Escuché la frase mil veces, pero nunca le puse atención: “Uno compra un décimo, aunque no con el fin de ganar millones, que eso es imposible, sino para llevarse a casa un poquito de ilusión.”
El otro día compré un billete de la Once en el mercado municipal y el señor que lo vendió me dijo lo mismo: “Se compra por tener algo con qué soñar”. Me costó 3 euros y publicitaba una ganancia nada menos que de 9 millones ¡de euros!
De camino a casa, cargado con bolsas de verdura, me puse a hacer la prueba del “poquito de ilusión”. Si me ganaba esa noche los 9 millones, ¿qué haría?
Lo primero: naturalmente, llevarlos al banco para darle una alegría al director de mi sucursal (al fin y al cabo, es la persona que más conoce mis tropiezos, mis debilidades, mis esfuerzos por no morirme de un infarto para dejarle bien ante sus invisibles superiores que son, según él, quienes le dan siempre la orden de estrangularme).
Lo segundo: ir a Hacienda y sacarle la lengua a ese funcionario de mirada homicida que todos conocemos y que nos persigue a los contribuyentes de medio pelo como si no tuviera otra misión en su puñetera vida kafkosa.
Lo tercero: repartir. ¡Vaya alegría! La familia, ciertos amigos, algunas instituciones bienintencionadas,…
Aquí se me planteó un gran problema. Iba por la mitad del camino cuando me formulé la pregunta del millón, es decir, de los nueve millones:
–¿A quién no le reparto euros?
Poco a poco, fui encontrando razonables razones para no darle ni un céntimo a algunos. ¡Qué placer negarle el pan y la sal a nuestros enemigos, aunque sean enemigos de juguete! A éste le doy y a éste no le doy. ¿Y a éste? ¡Ah, a éste lo pondré a prueba y, si la pasa, le regalo un chalet, pero si no la pasa no lo invito ni a un café con leche desnatada! ¡Qué poderío! ¡Los que me adoren al cielo de los jacuzzis y el resto a las tinieblas de las duchas con plato y cortina de plástico!
Nueve millones de euros en pesetas son…, vamos a ver… uf, más de mil quinientos kilos. ¿Cuántos dejo para mis gastos?

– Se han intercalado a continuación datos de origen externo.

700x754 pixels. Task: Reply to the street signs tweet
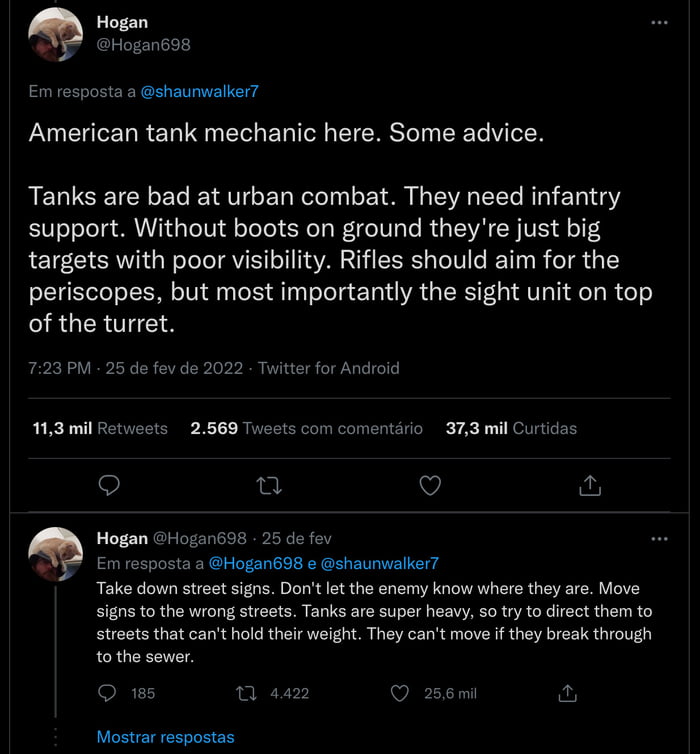point(110,693)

Supongamos que yo viva por lo menos hasta los setenta y cinco, entonces necesito…
El camino a casa se me pasó más rápido que si hubiera ido en el ave (no digo en un airbus, por si acaso se desploma en el jardín de la vecina y la muy lagarta se me queda con el décimo y la caja negra). Dejé las bolsas en la cocina y me sentí relajado. Desmadejado como si me hubieran dado un masaje en una terma de Estambul o me hubiese tragado un frasco de Prozac remojado en una infusión de tila. Las ondas alfa tomaron el mando en mi cabeza, como por arte de magia y ya no me abandonaron hasta la hora de dormir.
Tanto me relajé que, por la noche, me olvidé de mirar si había ganado. En realidad, hoy –seis días después– es cuando comprobé que no he acertado ni una sola cifra del número adquirido (eso también merecería un premio).
Pero no me importó demasiado, porque ya había recibido mi recompensa en forma de una auténtica lluvia multicolor de serotonina y endorfina que pienso repetir éste y todos los fines de semana hasta que el Tribunal Supremo, el Constitucional o el de Bruselas considere que estancos e invidentes están haciendo una competencia desleal a los laboratorios farmacéuticos y nos obliguen a comprar la lotería en las boticas, con receta médica.